» **Problem requirements**
Retype each entry. Leave every word as it is.

-------------------------

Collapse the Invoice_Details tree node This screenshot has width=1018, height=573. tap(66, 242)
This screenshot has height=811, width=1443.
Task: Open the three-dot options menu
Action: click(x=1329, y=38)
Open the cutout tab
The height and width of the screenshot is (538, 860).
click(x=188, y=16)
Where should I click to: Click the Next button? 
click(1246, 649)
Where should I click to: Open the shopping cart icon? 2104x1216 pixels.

-------------------------

» **Expected answer**
Collapse the Invoice_Details tree node This screenshot has width=1018, height=573. tap(66, 242)
This screenshot has height=811, width=1443.
Task: Open the three-dot options menu
Action: click(x=1329, y=38)
Open the cutout tab
The height and width of the screenshot is (538, 860).
click(x=188, y=16)
Where should I click to: Click the Next button? 
click(1246, 649)
Where should I click to: Open the shopping cart icon? 2104x1216 pixels.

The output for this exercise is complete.